他垂着头,看似认了命,可那双眼睛,在昏暗中,却亮得惊人。
焚骨香的后劲,已经过了大半。
他淬髓境的肉身,远不是寻常武者能比的。
那香,能放倒普通人,却只能压他一时,早在被押进地牢的路上,他就悄悄运起水府诀,一点点把那股酸麻逼出了体外。
他只是不动声色。
崔要留他活到七月十五,那他就有的是时间,把崔的底,一件一件摸出来。
那天夜里,崔亲自来了一趟地牢。
他站在铁栏外,居高临下地看着沈七,开口就问珠子:“那珠子,你藏在哪了?交出来,本座可以考虑,留姜坛主一命。”
沈七垂着头,装出一副又惊又怕的模样,颠三倒四地答:“副、副教主,小的身上,当真没有什么珠子。小的就是个替人养马的,那珠子是教主的东西,小的哪敢碰啊……”
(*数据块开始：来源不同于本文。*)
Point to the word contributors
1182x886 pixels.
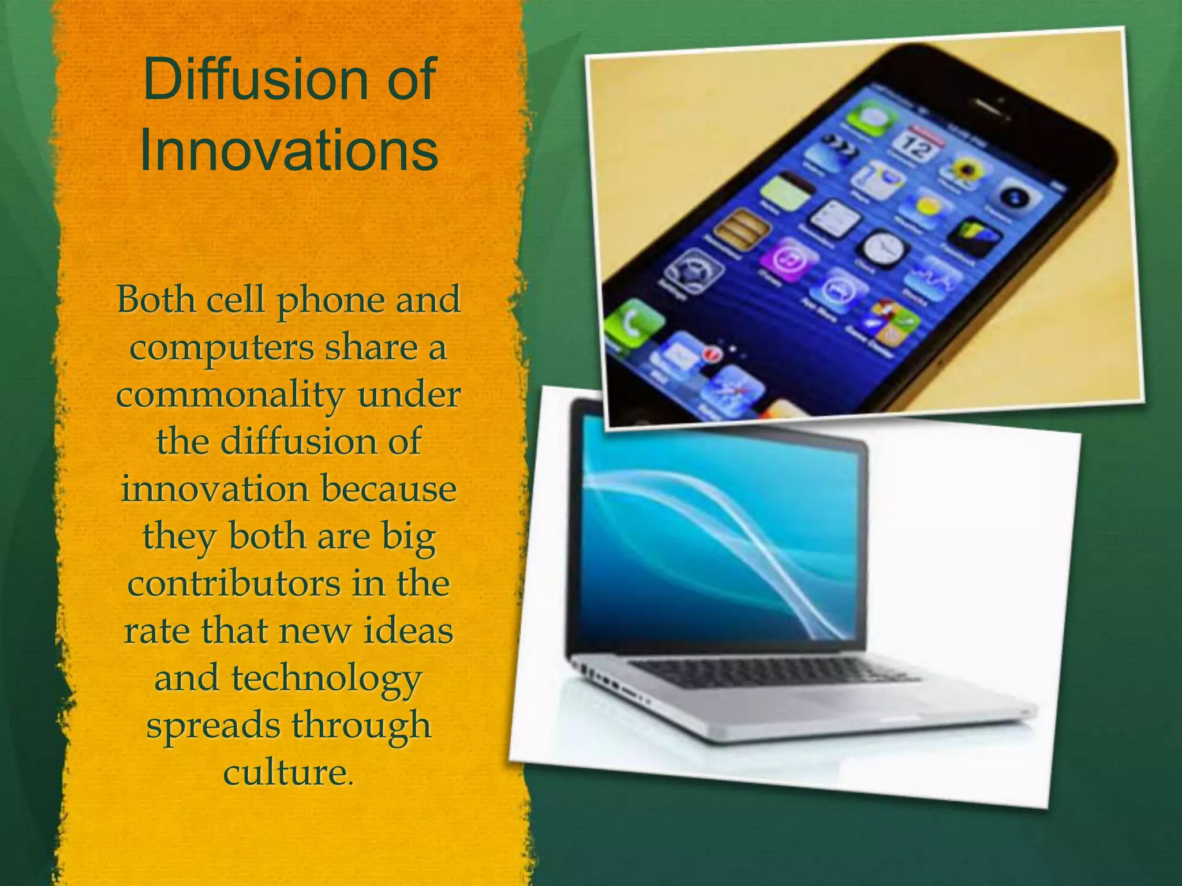click(x=233, y=584)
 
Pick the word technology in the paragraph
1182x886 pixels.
click(x=327, y=678)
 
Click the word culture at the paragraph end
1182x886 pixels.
click(x=287, y=773)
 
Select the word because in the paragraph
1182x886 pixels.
click(x=388, y=490)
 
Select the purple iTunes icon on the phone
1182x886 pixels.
click(x=787, y=259)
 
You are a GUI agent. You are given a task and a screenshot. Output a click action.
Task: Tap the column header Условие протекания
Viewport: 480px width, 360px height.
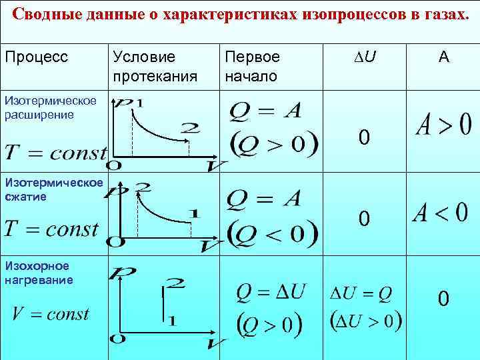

“还敢嘴硬。”崔冷笑,一挥手,让人把一只木匣扔进牢里,“这是本座从你包袱里搜出来的。里面装的是什么,还用本座替你念?”
沈七心头一紧,抬眼看去——那是他盛珠子用的空匣。
他面上却只做出茫然的样子:“这、这不是小的的……副教主,小的冤枉啊。”
崔盯着他看了半晌,忽然笑了:“嘴硬是吧,无妨。你只管藏着。等本座把姜坛主的脑袋,挂到庄门口,看你还能藏几时。”
他说完,转身就走。
沈七望着他的背影,心里那根弦,却悄悄松了半分。
他看出来了,崔急了。
崔若是真能把他怎么样,早动手了;可崔如今只敢拿血手姜要挟、只敢在嘴上放狠话,说明崔眼下既没找着珠子,也不敢真动他,还指望着七月十五,用他的血开坛。
崔越急,就越说明那个让崔坐立难安的变数——教主。
快来了。
他正盘算着,铁门上的小窗,忽然被人从外头拨开一道缝。
一只素白的手,极快地探了进来,在门缝里放下一样东西,又极快地缩了回去。
沈七心头一跳,低头一看,门缝下静静躺着一枚铁扳指。
血手姜的。
扳指内侧,缠着一小圈极细的丝线,线上绑着一张纸条。
沈七屏住呼吸,借着那豆灯火,一字一字地看。
纸条上,只有两行字:
“崔怕教主回来,比怕你死还怕。他把你关在地牢,是想在教主回来前,用你的血炼成东西跑路。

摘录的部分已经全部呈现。